I am fortunate to have 25,000 small businesses in my electorate and across the ACT. That is about one small business for every 12 people so small business is a hugely important part of the Canberra economy, and Canberra is luck to have such a thriving small business community.
The disparaging comments that no-one in Labor has any small business background are complete nonsense. There is me; there is my colleague here. There is also the member for Blair. There are three of us on this side speaking on this motion who have had their own experience in small business. The member for Blair was in business for 25 years. I was in business for 10 years and the member for Robertson was in business for more than a decade so we have significant experience in this area and it is complete nonsense to suggest that no-one on the Labor side has any small or micro business experience.
Since elected, I have spent a great deal of time trying to improve the dialogue between small business and both sides of politics.

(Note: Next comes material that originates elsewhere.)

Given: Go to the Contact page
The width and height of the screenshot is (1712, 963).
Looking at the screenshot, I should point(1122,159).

I set up the Parliamentary Friends of Small Business with the coalition, and we have all found the discussions with small and micro businesses incredibly useful. I think that understanding the needs of small and micro business needs to be enhanced not just on this side but also on the other side. From the conversations I have had with those people who attended this bipartisan group from the other side, they have found it incredibly useful and it has enhanced their understanding of small and micro business.

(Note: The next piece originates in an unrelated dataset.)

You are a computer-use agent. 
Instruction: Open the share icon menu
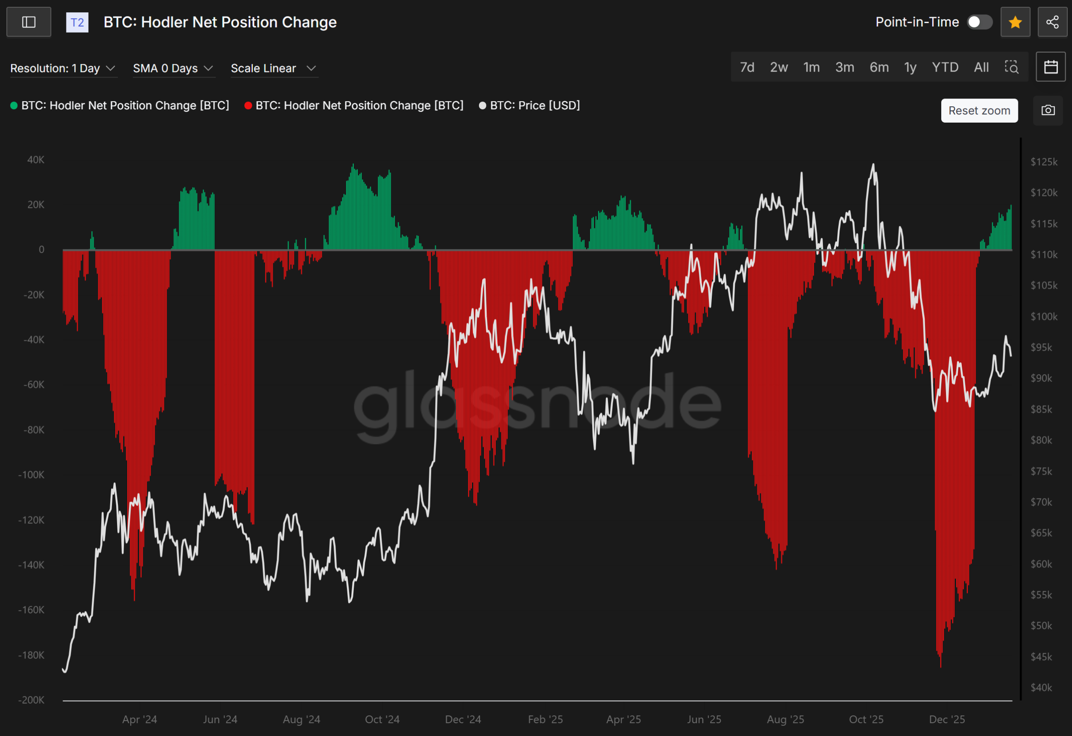click(1052, 22)
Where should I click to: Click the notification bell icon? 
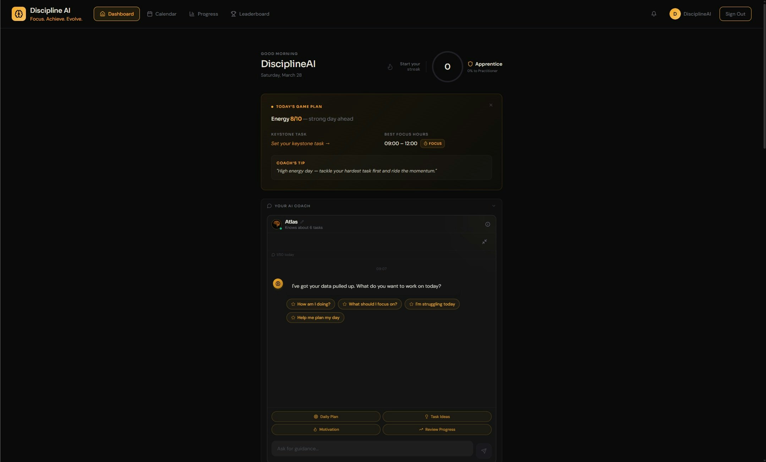tap(653, 14)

A few weeks ago I hosted a small business forum here at Parliament House with the Parliamentary Secretary for Small Business and representatives from the Canberra small business community. It was a really useful opportunity for the Canberra small business community to explain to the parliamentary secretary the challenges they are facing in getting access to government contracts. We all know that there tends to be a favouritism towards primes. And I am concerned—as they are and as are many people on this side—that SMEs are being locked out of the government procurement process. So we had expansive discussions on the government procurement process generally, on tenders and on compliance, and it is the first of many conversations that we will be having in the government procurement arena.

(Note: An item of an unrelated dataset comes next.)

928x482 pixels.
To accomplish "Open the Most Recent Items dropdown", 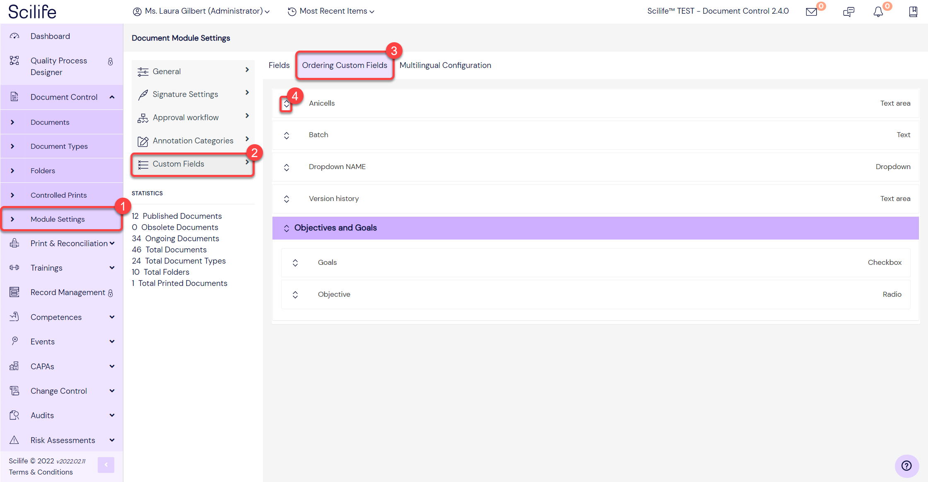I will [330, 11].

In the conversations I have also had with the small business community—when I am not in this House I go out and speak to small businesses in Canberra day in day out—they tell me either that the market is steady or that it is growing. And that is as a result of the economic fundamentals that we have established for Canberra and also the nation: growth, growth, growth; jobs, jobs, jobs. We have created a million jobs in this country, and we have created the right economic environment for these businesses to be able to grow and thrive and prosper and to employ people. So, the conditions have been good over many years since we were elected. But what the small business community is most concerned about at the moment, in all the conversations I am having with them, is the huge hole that is going to be punched in their potential client base, in their potential market, in their potential business existence post-September. They are particularly concerned about coalition promises of axing 15,000 Public Service jobs—well, between 12,000 and 20,000 Public Service jobs; let us just settle at 15,000. That is whole areas of my community that will be gone, wiped out, in terms of jobs. If you want to have a significant impact on small business or microbusiness in Canberra, 12,000 to 20,000 jobs is going to do it. I do not hear much expression of concern about what your plans for the future are for the Canberra business community, getting rid of 12,000 to 20,000 public servants. We saw what you did to this community in 1996. We saw how you caused an economic downturn. You stopped growth. House prices plummeted. Remember 1996, Canberra.